There are two failures that underlie this indifference. One is that we have lost a sense that we need to be disciplined in our pursuit of joy. Disciplined. Which might sound like a contradiction, but isn't when you recognize that what is best is never what is easiest. I feel good after running a few miles. I don't when I lay in my recliner and eat a bag of Doritos. Yet the latter is absolutely easier. To pursue joy means we need to fight against the allure of ease in the name of what is truly good.

Think about the way Scripture views rest - an idea different from, but somewhat related to, that of joy. Sabbath, in Scripture, is a disciplined pursuit. It is not the default state of humanity. Truly resting requires planning and struggle. You have to fight for it. Likewise joy in all its forms - we are repeatedly commanded by God to rejoice, which inclines me to think it's not something we're going to stumble into.

On a deeper level, though, I think the enemy of our joy is our unhappiness. Or rather, our inability to acknowledge our unhappiness. The philosopher Blaise Pascal famously said that “All of humanity's problems stem from man's inability to sit quietly in a room alone.” Which is fair enough, but then Pascal asks why people find it so discomfiting to sit alone. And his answer is that we cannot bear to face "the natural poverty of our feeble and mortal condition, so miserable that nothing can comfort us when we think of it closely."

That is a bit bleak, but gets at something that has always resonated with me. To be able to really rejoice rather than just be distracted, we need a level of comfort in our own skin. We need a measure of peace. Which is where the gospel meets me in this struggle.

See, here's how it works for me. To really pursue joy involves the continual risk of failure. More than that, really - the guarantee of failure. I have neither the self-discipline nor the holiness nor the energy to be the parent, spouse, pastor, friend, and Christian that I should be. I'm going to fail at this. It is too often fear of that failure that drives me toward the easy path. Because here's the thing about indifference - you aren't risking much.

We need the discipline and dedication to press onward, but we can only do it if we have been set free from what lies behind.

Which is why we need the gospel for our fight for joy. One of the most beautiful results of the good news that Christ has secured for us welcome and belonging from God based on His work rather than ours is that it frees us to fail. We can fall on our faces every day - indeed, the pattern of Scripture makes me think we all will. But there is not longer shame or condemnation in those failures. They are covered in Christ, so we can get up and keep running.

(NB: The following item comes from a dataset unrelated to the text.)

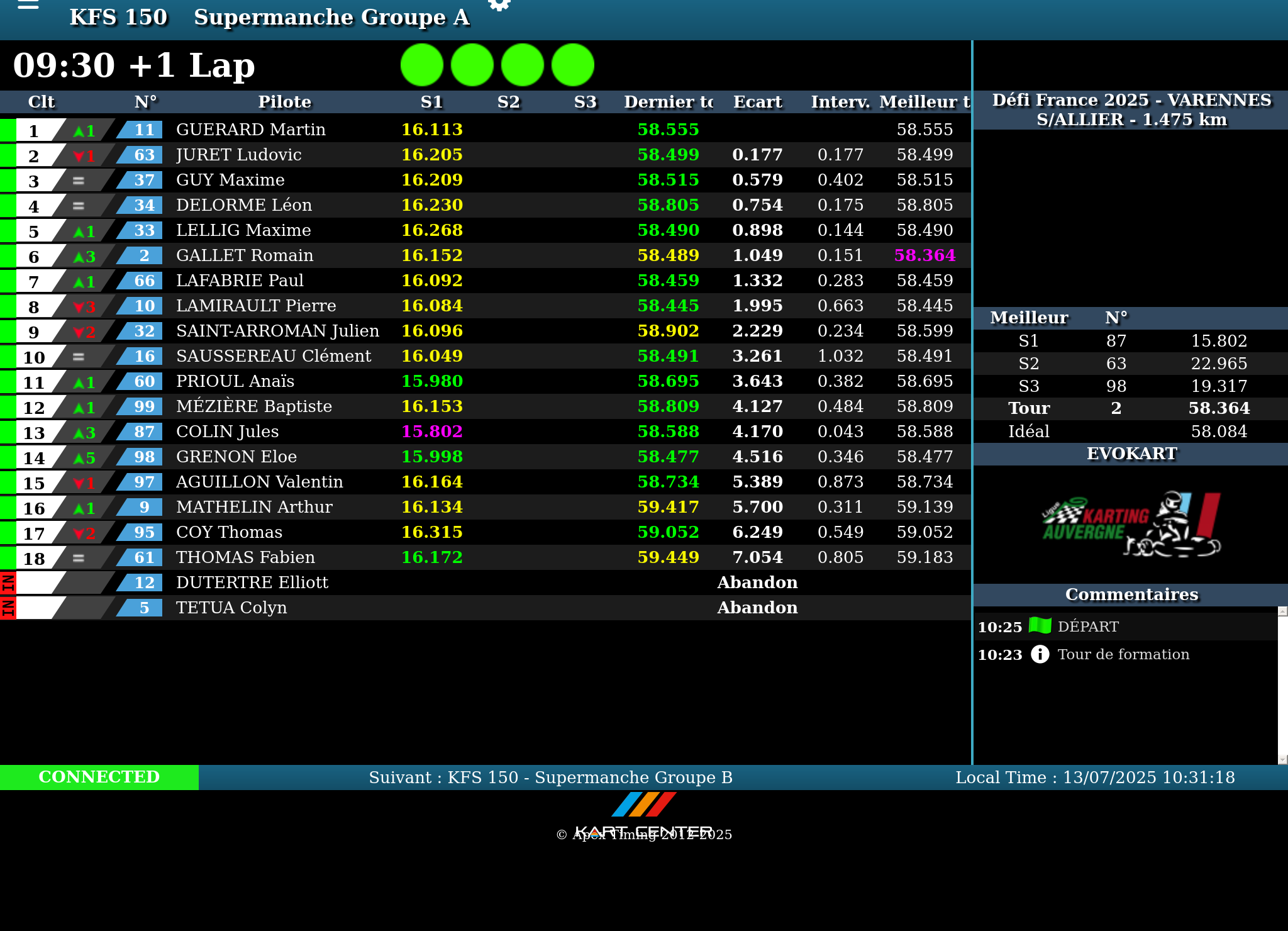
Task: Click the Karting Auvergne logo
Action: 1131,524
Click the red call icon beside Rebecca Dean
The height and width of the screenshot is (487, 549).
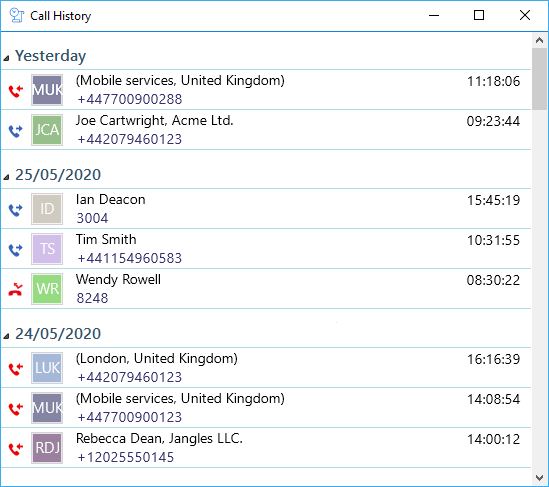16,448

There is an incredible burden of shame that most of us carry in this life. We know we have not been what we should be. The danger in this shame, at least for us as Christians, is that it easily leads us to believe that we cannot be more than we are. This is where the gospel meets us - it doesn't offer us an easy road, but it allows us to honestly acknowledge that shame and then to know that it doesn't define us anymore.

This is how the Apostle Paul views the Christian life. "One thing I do: forgetting what lies behind and straining forward to what lies ahead, I press on toward the goal to win the prize for which God has called me heavenward in Christ Jesus." (Philippians 3:13b-14) That is the two sides of it. We need the discipline and dedication to press onward, but we can only do it if we have been set free from what lies behind. In Christ, the chains of our past sins and failures are loosened and the snares of our future ones lose their power to ultimately tear us down. In Him we all can chase the promise of joy. We can begin to imagine a holiday at sea.